Design: A retrospective study including a series of 95 genetically confirmed iPPSD2 probands.
Methods: The frequency of de novo cases was evaluated and the distribution of the type of variants was compared according to the type of inheritance. The putative involved allele was determined by RT-PCR or ASO-PCR. The GNAS mosaicism was studied by deep targeted next-generation sequencing (NGS) from the corresponding parental DNA.

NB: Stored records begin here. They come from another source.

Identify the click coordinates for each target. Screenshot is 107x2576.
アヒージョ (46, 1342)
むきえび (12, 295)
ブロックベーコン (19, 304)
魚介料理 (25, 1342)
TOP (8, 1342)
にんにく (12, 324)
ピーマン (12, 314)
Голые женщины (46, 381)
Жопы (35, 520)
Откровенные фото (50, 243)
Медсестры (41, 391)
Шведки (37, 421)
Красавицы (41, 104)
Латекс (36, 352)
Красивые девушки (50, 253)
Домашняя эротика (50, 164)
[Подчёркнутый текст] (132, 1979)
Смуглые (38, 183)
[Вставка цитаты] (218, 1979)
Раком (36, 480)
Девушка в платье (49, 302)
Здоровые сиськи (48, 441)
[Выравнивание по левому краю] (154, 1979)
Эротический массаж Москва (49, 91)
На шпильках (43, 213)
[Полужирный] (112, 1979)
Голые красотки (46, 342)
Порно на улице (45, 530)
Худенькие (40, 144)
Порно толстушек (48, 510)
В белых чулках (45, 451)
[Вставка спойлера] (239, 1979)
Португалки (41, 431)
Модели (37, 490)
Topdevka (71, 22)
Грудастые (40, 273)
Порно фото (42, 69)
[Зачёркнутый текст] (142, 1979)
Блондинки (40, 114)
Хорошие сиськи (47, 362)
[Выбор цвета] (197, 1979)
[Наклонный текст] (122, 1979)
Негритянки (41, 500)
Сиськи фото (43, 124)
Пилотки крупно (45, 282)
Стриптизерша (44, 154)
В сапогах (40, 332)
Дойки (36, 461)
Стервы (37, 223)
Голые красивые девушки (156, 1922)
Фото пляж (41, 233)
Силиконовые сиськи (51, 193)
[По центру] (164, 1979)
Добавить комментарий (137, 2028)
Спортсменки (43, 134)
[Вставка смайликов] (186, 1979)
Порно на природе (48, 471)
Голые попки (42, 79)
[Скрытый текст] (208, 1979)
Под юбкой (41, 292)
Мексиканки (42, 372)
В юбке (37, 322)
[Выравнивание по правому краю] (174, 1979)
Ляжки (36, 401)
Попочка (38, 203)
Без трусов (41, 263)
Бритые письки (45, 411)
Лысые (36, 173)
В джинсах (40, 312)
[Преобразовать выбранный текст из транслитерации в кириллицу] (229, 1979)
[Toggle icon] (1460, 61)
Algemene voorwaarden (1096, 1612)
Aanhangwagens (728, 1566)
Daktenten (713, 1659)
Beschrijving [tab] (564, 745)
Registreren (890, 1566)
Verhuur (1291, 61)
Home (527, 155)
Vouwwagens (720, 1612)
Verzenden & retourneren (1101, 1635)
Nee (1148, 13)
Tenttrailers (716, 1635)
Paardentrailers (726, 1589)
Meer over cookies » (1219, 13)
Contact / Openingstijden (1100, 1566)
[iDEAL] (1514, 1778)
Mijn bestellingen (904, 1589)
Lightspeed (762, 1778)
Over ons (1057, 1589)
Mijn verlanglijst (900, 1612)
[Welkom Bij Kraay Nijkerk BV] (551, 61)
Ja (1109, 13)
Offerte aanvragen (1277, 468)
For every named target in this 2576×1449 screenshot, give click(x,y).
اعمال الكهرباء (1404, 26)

Results: In 41 patients the variant was of de novo origin and in 24 the origin could not be established. In both cases 66.67% of variants generated a truncated or absent protein whereas the rest of the variants were missense or in-frame deletion/duplication. Parental origin was studied in 45 of those patients and determined in 35. Curiously, the percentage of variants at the paternal allele was higher than when paternally inherited (31.1 % vs 6.67 %). NGS detected mosaicism in three independent families: one from paternal DNA (allelic ratio 10%) and two from maternal DNA (allelic ratio 10% and 2%).
Conclusion: iPPSD2 is characterized by a high frequency of de novo pathogenic variants. Parental mosaicism is rare (8.11%) but should be systematically searched with targeted NGS, taking into account its importance in genetic counselling.